Par Victor Fièvre à Istanbul
Vincent Poirier, le seul des trois Français du Real aligné, pense avoir le fait le plus dur en fin d’overtime. Il vient d’inscrire deux paniers dans la raquette, l’un sur un alley-oop (94-98), l’autre après un air-ball de Campazzo, pourtant très en forme, le tout devant un public très hostile. Il reste 25 secondes à jouer et certains supporters de Fenerbahçe quittent la salle. Les joueurs stambouliotes, eux, y croient encore. « Cette victoire-là, on ne peut pas l’expliquer qu’avec des statistiques, mais aussi parce que les joueurs y ont toujours cru », souligne Dimitris Itoudis, le coach de Fenerbahçe, à la fin du match. Guduric et Wilbekin en tête (21 et 19 points), tous les deux auteurs d’une fin de match exemplaire pour emmener leur équipe à la victoire.
Il en fallait des valeurs mentales pour garder la tête solide face à cette équipe madrilène, invaincue jusqu’alors dans la compétition. A plusieurs reprises, le break semblait fait pour les Espagnols. Dès l’entame du match, l’affaire était mal embarquée pour les jaunes et bleus. La salle, pleine à craquer et littéralement chauffée à bloc par des effets pyrotechnies, avait baissé en température devant le numéro de Faccundo Campazzo. Le meneur madrilène, 33 points, réussissait presque tout ce qu’il a tenté, à longue distance ou dans la peinture, avec une réussite déconcertante.
L’Argentin a porté son équipe sur ses épaules, inscrivant 11 des 15 premiers points du Real, et 19 points à la mi-temps. Le scénario paraissait alors tout écrit, l’équipe turque incapable de rivaliser face aux puissantes individualités espagnoles.
Malgré un bon Vincent Poirier, très actif
Mais poussé par ses supporters surchauffés, les joueurs de Dimitris Itoudis se sont accrochés, avec notamment un bon passage de Johnathan Motley (9 points, 6 rebonds), très actif avant la mi-temps. Il s’est même offert le luxe de posteriser Vincent Poirrier, entré en jeu dans le deuxième quart-temps. Le Français a été très présent (11 points, 8 rebonds), souvent recherché sur pick and roll par ses coéquipiers, actif en défense, capable d’aller au large pour imposer sa taille sur des petits extérieurs. Il s’est battu sous le panier, même davantage que Walter Tavarès, dont il est le back-up mais qui a fini pas rester sur le banc après cinq fautes.

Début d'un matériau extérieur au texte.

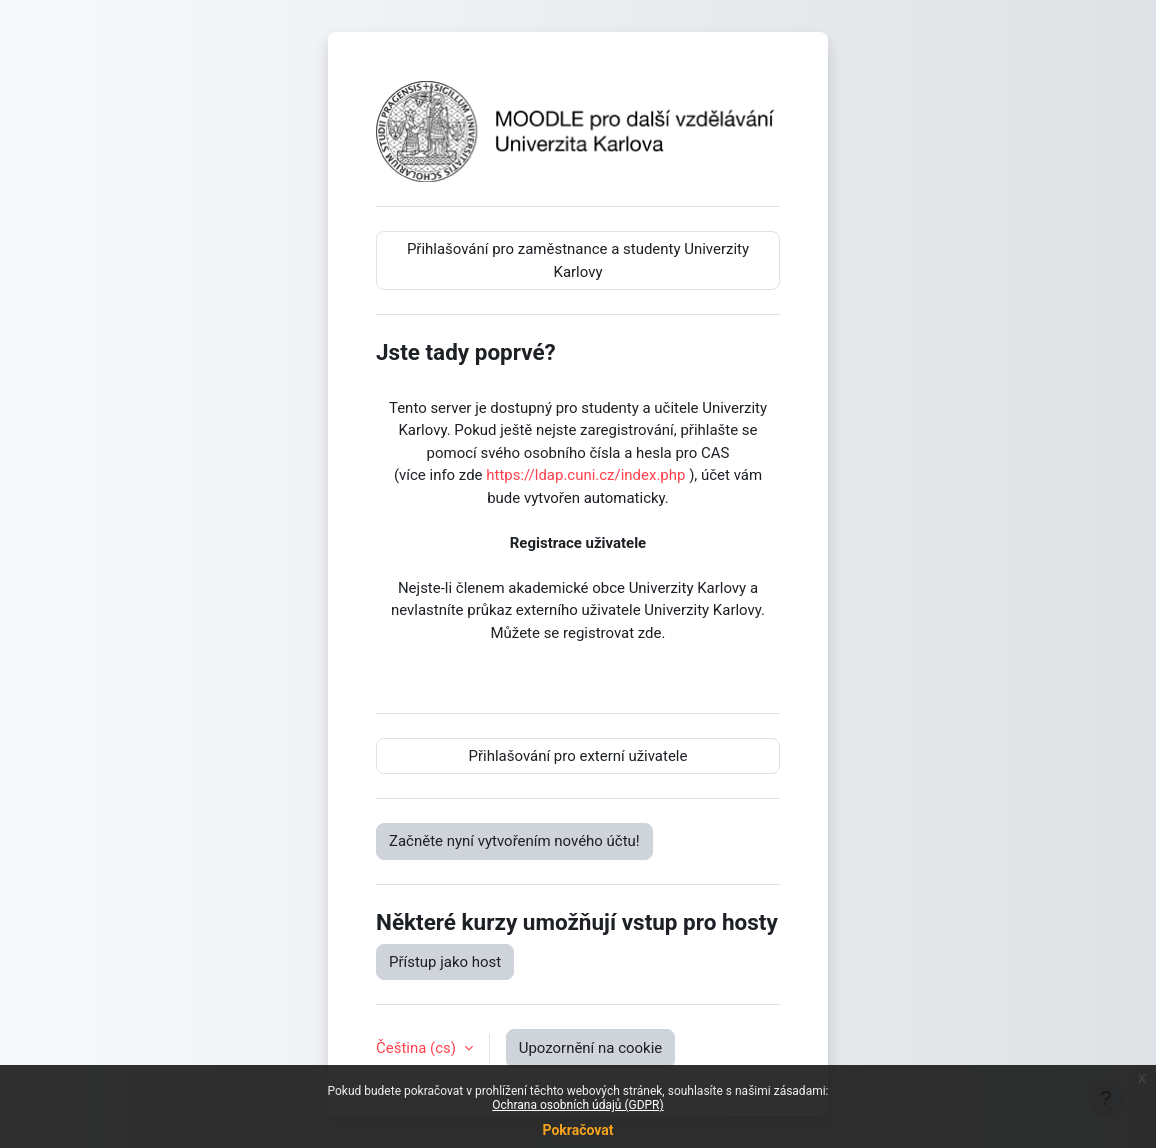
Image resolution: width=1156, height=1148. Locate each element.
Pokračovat (577, 1130)
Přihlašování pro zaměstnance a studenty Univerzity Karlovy (578, 260)
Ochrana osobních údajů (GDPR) (577, 1105)
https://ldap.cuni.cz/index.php (585, 475)
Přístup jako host (445, 962)
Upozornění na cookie (591, 1048)
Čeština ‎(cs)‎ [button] (418, 1048)
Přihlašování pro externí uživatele (578, 756)
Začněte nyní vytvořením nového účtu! (514, 841)
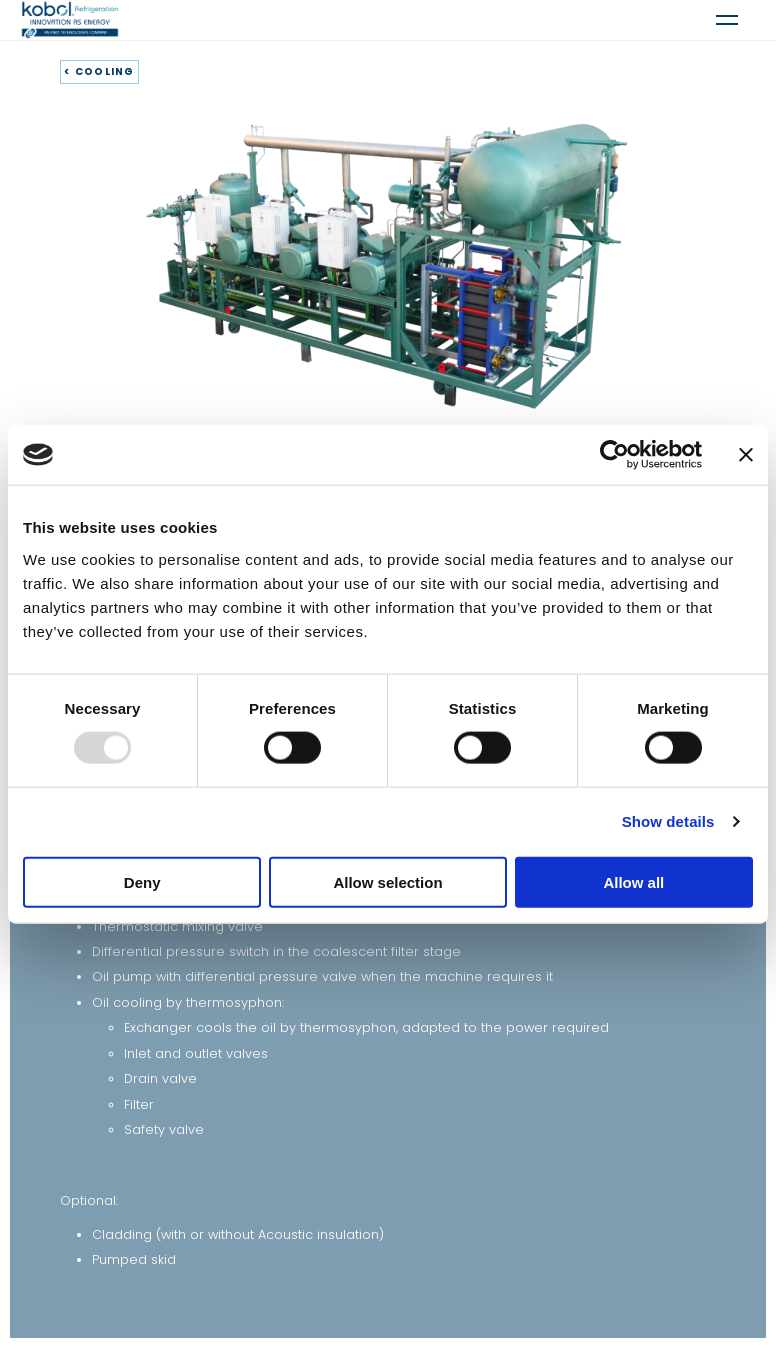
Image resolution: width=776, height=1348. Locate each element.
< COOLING (99, 71)
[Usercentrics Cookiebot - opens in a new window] (614, 455)
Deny (142, 881)
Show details (668, 821)
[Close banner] (746, 455)
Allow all (633, 881)
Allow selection (387, 881)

A la pause, Fenerbahçe est encore au contact (37-44), et ce malgré une faible réussite au shoot. Au retour des vestiaires, les shoots tombent enfin dedans pour les Turcs, notamment par l’intermédiaire de Marko Guduric (21 points), auteur d’une énorme prestation dans les moments clés. Le public stambouliote se réchauffe un peu plus, et l’énergie du kop contamine toute l’immense salle.
Un scénario improbable
Les supporters vivent les montagnes russes, car à 6 minutes de la fin du temps réglementaire l’affaire semble pliée (64-76). « On a dû mettre en place différents plans, et sans cesse les changer », détaille le coach de Fenerbahçe. L’espoir renait la faveur de shoots pleins de sang-froid, successivement de Scottie Wilbekin, Nick Calathes puis encore Guduric, qui arrive à se défaire du pressing intense imposé par Rudy Fernandez.

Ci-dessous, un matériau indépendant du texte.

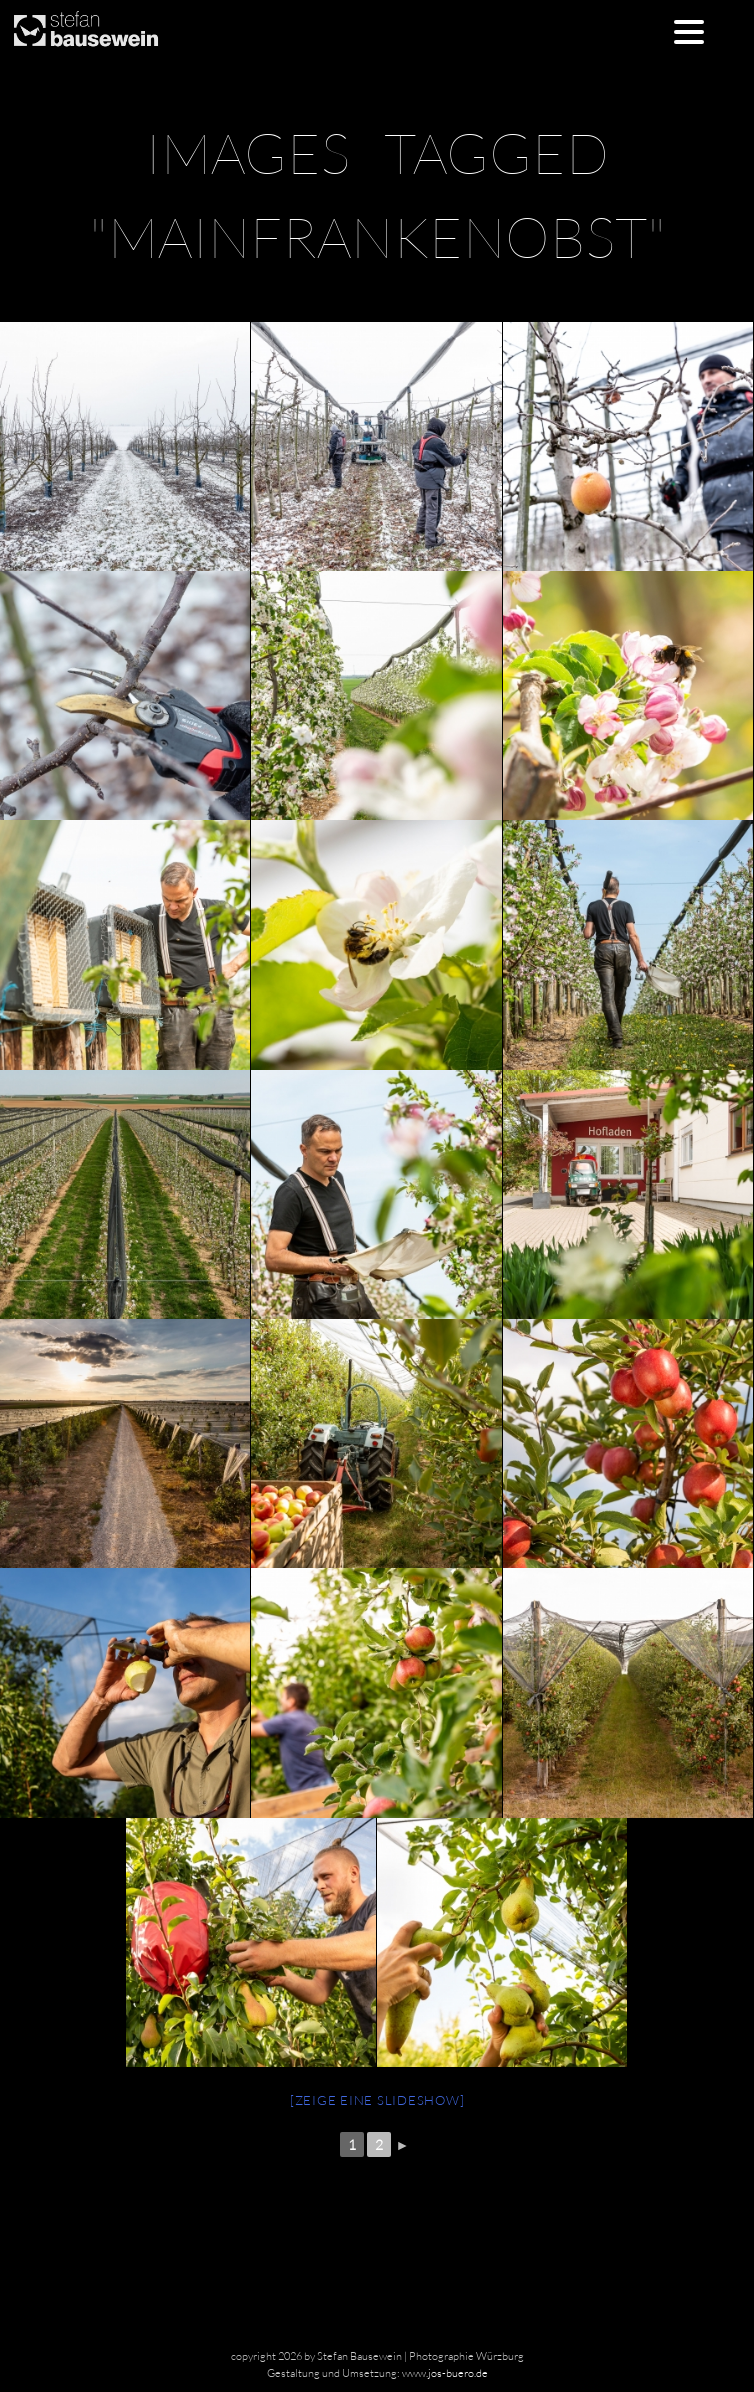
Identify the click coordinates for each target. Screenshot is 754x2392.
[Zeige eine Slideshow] (377, 2100)
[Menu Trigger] (688, 30)
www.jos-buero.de (445, 2373)
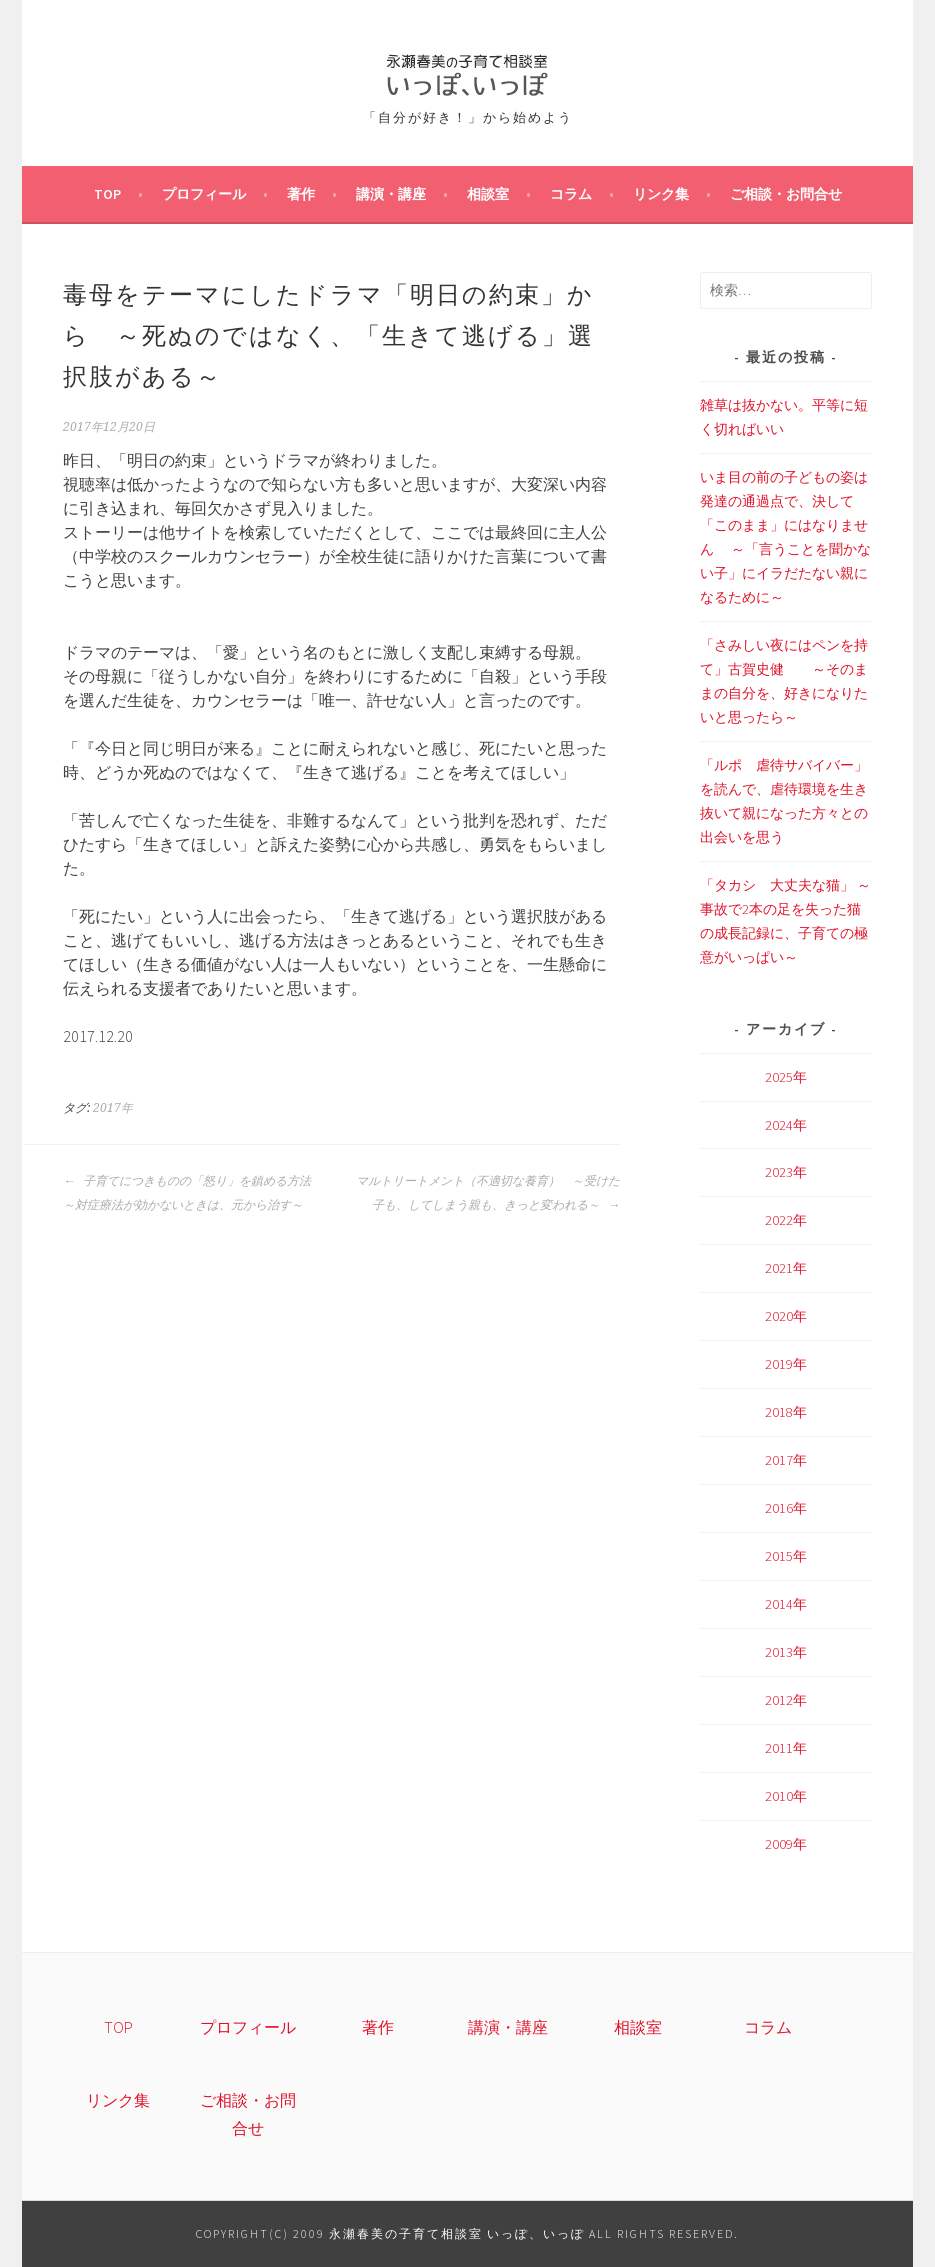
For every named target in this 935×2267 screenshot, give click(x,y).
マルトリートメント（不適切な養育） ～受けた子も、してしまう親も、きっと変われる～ (488, 1193)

La salle entière se lève et siffle à chaque possession madrilène dans un vacarme assourdissant qui ferait presque croire à la présence de cigale provençale en bordure du Bosphore. Wilbekin arrache finalement la prolongation d’un trois points face au panier (87-87). Un trois points improbable de Sergio Llul dès le début de l’overtime rappelle que l’expérience et la grinta se trouve bien du côté madrilène.

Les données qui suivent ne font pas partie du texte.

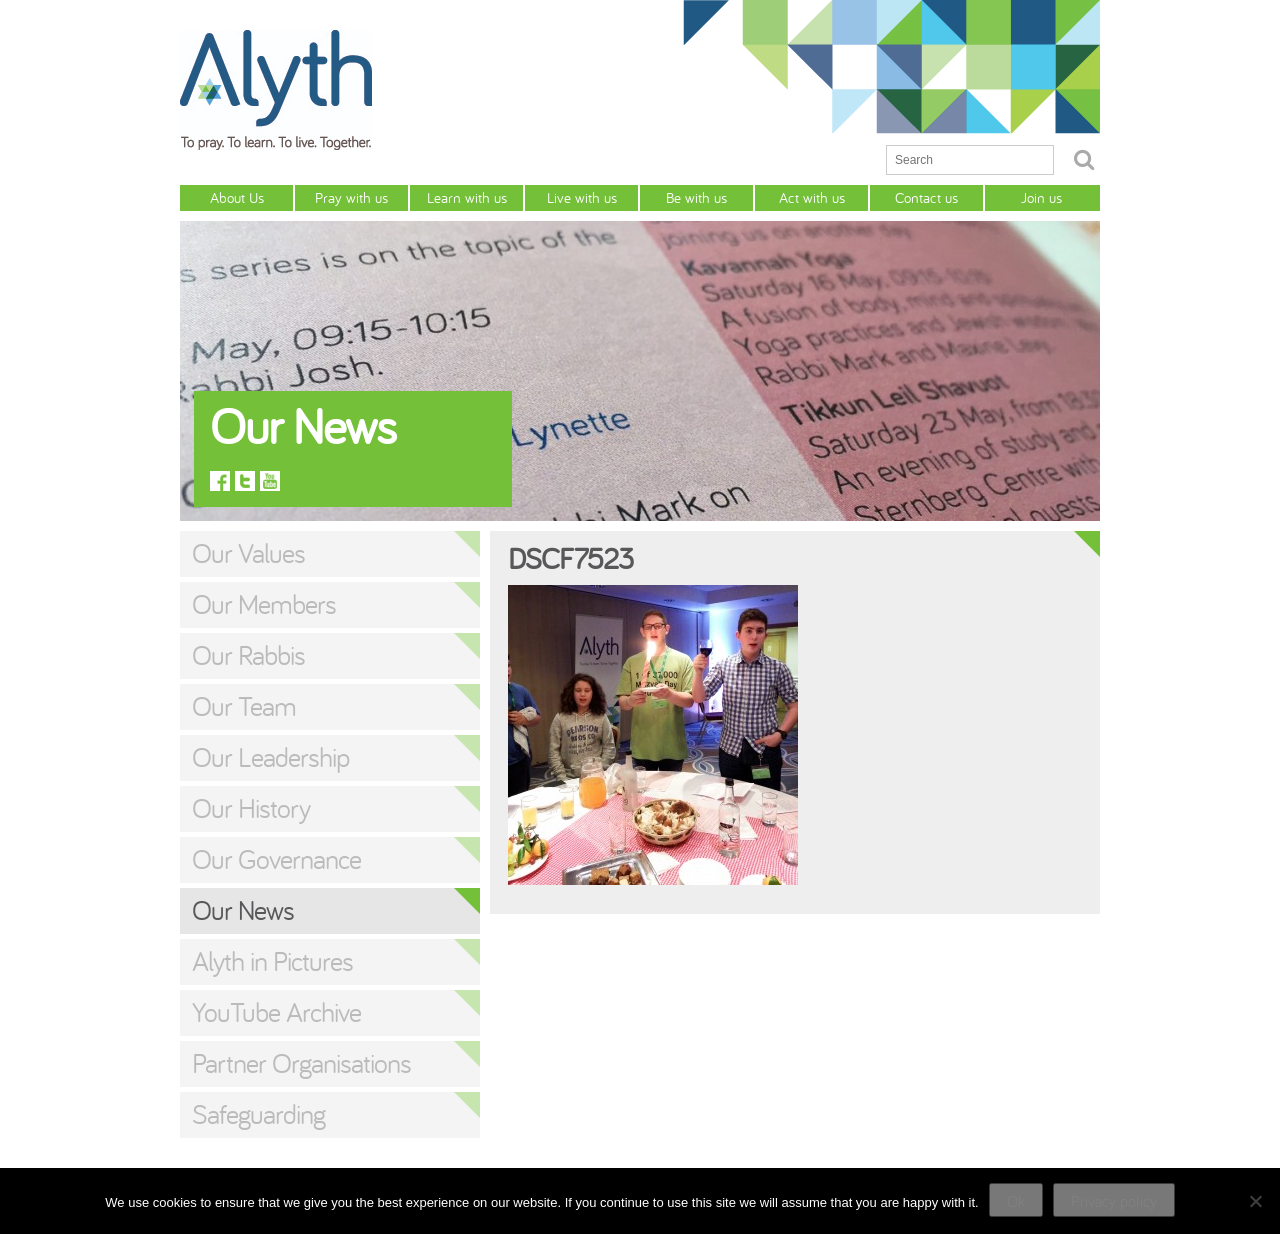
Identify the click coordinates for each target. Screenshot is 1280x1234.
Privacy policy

Pour autant, Wilbekin (19 points) poursuit son chantier, valeureux à l’image de son équipe. Au basket, rien n’est jamais fini, surtout lorsque la salle entière provoque des acouphènes aux adversaires. Dans son antre, Guduric a inscrit ses deux lancers, avant d’intercepter la remise en jeu madrilène et de glisser le ballon à Yam Madar pour inscrire le lay-up victorieux. « On a gagné contre une meilleure équipe que nous, contre des meilleurs joueurs », analysait Dimitris Itoudis. Les siens ont pourtant procuré de fortes émotions aux fans de Fenerbahçe, qui ont exulté à la fin, dans un bonheur unanime. Les stambouliotes ont infligé au Real Madrid sa première défaite en Euroleague de la saison, grâce à leurs fans, et à leur mental. Le scénario du match était imprévisible, mais, sur d’eux, les joueurs de Fenerbahçe semblaient déjà le connaître.